Nvidia released Nemotron 3.5 Lightning on August 11, 2026, its first open-source AI model since CEO Jensen Huang began publicly pushing for open-weight development across the industry. The lightweight model is built to run on a single GPU and is aimed squarely at AI agent workloads, according to CNBC.
What Nemotron 3.5 Lightning Does
Unlike Nvidia’s typical frontier-scale releases, Nemotron 3.5 Lightning is designed to be small enough that companies without massive compute budgets can download, modify, and deploy it without paying Nvidia or seeking permission. Nvidia said the model was built specifically for AI agents, meaning software that can carry out multi-step tasks autonomously in the background rather than simply answering one-off prompts.
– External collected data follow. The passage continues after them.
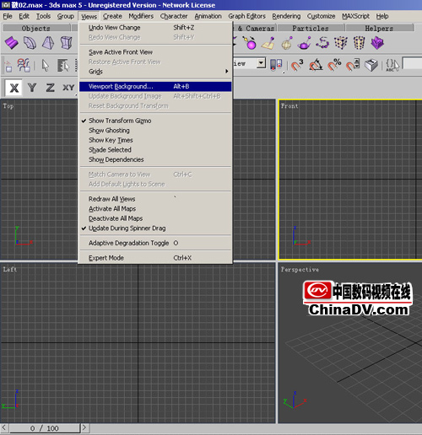Click the pyramid object icon
This screenshot has width=422, height=435.
click(48, 43)
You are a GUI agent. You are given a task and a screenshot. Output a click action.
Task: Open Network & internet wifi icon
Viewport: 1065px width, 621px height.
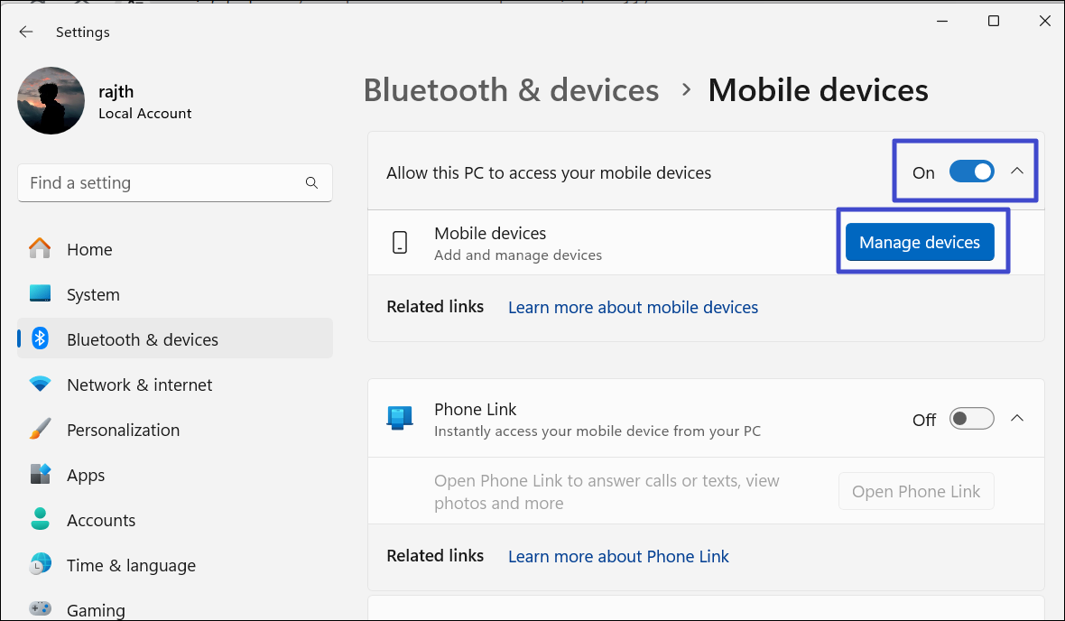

Running on a single GPU lowers the barrier for startups and mid-sized businesses that want to experiment with agentic AI without renting large GPU clusters.
Why Nvidia Is Going Open Source Now
The release follows Huang’s decision in late July to post publicly in support of open-weight AI models, joining other major tech leaders who have urged the US government to support open models and avoid what they describe as premature restrictions that could push AI innovation overseas. In comments to Axios last month, Huang framed the strategy in commercial terms, arguing that freely available AI models ultimately drive more demand for Nvidia hardware, since more developers building and running models translates into more chips sold. IBTimes reported that Huang has described this dynamic directly, saying free AI is good for chip demand.
Why It Matters for Businesses and Developers
For freelancers, small businesses, and technical teams evaluating AI tools, an open, single-GPU model from Nvidia lowers the cost of experimenting with agent-based automation, a category that has been growing quickly across customer support, data processing, and workflow automation. It also signals that the largest AI infrastructure company in the world sees open models as complementary to its hardware business rather than a threat to it. That positioning could accelerate the availability of cheaper, more accessible AI tooling for smaller companies over the coming months.
Nvidia has not disclosed exact benchmark comparisons against competing lightweight open models, and the company’s own materials should be read with that commercial context in mind. Still, the release adds to a fast-growing field of open-weight options for developers who want more control over deployment and cost than closed, API-only models typically allow.